Comment assurer un fonctionnement sécurisé des maternités ou des réseaux de proximité alors que les professionnels désertent nos campagnes ? Pourtant, selon la Cour des comptes, les effectifs globaux des spécialités médicales de la naissance et des sages-femmes n’ont jamais été aussi nombreux. Alors soit le nombre des professionnels formés n’est plus suffisant au regard des besoins, soit les diplômés ne s’installent pas là où ils sont attendus : ces deux hypothèses sont certainement vraies. Dans un cas comme dans l’autre, l’État a déjà agi, mais il doit poursuivre et intensifier son action, car la réalité empire : le phénomène des zones médicales blanches s’accroît.

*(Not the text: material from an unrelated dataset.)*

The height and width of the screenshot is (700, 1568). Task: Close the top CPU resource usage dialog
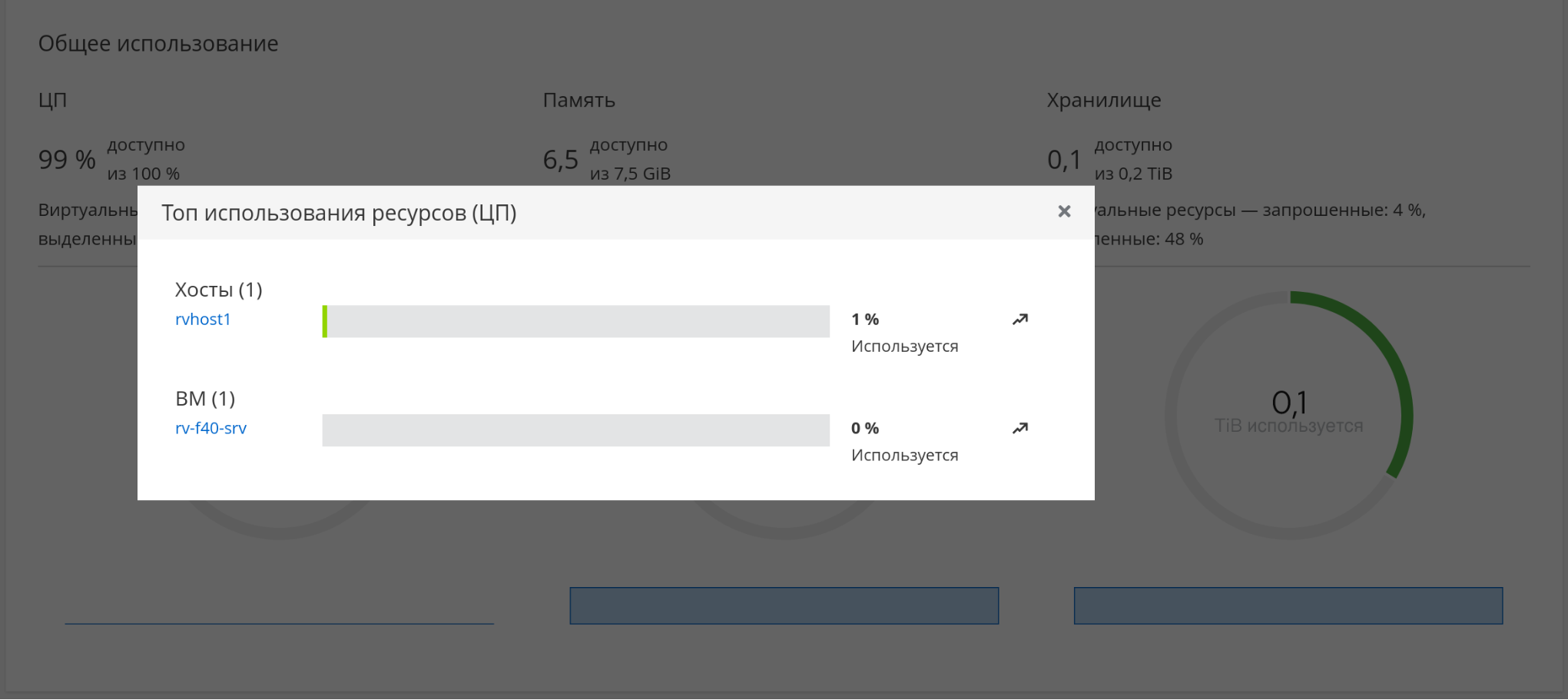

Il est de plus en plus difficile de recruter des gynécologues-obstétriciens, des pédiatres et des anesthésistes-réanimateurs dans les maternités rurales notamment, où leur présence est systématiquement et nettement inférieure à la densité nationale. Or ce problème de démographie médicale pourrait entraîner de nouvelles fermetures de maternités alors même que la distance entre les établissements rend aujourd'hui nécessaire a minima un statu quo.
Renouveler les professionnels existants, attirer de nouvelles générations de spécialistes, tel est le véritable défi à relever et l’une des questions centrales soulevées dans ces rapports.
Administration, professionnels et élus doivent travailler ensemble pour anticiper les départs à la retraite et mieux ventiler les effectifs sur l’ensemble du territoire, mutualiser autant que possible le personnel existant et accompagner les professionnels et praticiens qui se retrouvent souvent seuls confrontés à de lourdes responsabilités.
Ainsi, et malgré les difficultés financières auxquelles les maternités doivent faire face, des pistes d’action émergent pour, comme le préconise le rapport de la Cour des comptes, « éviter qu’une série de fermetures ponctuelles, soudaines et mal anticipées ne provoque une recomposition subie de l’offre de soins qui ne ferait qu’aggraver les multiples dysfonctionnements déjà constatés ».
Au-delà d’un nouveau schéma cible d’organisation des maternités, il me semble important, notamment, de développer les prises en charges alternatives et attractives assurées par les réseaux de proximité, de manière à diminuer autant que possible le séjour en maternité et de favoriser les dynamiques locales de partenariat public-privé avec les groupements de professionnels de santé locaux, les maisons de santé pluridisciplinaires, les contrats locaux de santé, autant d’outils de nature à redonner de l’attractivité à l’exercice médical en milieu rural ou défavorisé.
Pour conclure, je tiens à rendre hommage à ces professionnels de santé qui exercent aujourd’hui dans les zones isolées et donnent chaque jour le meilleur au service de nos concitoyens. Je veux saluer le sens des responsabilités et du service, le dévouement, voire l’abnégation qui les anime au quotidien.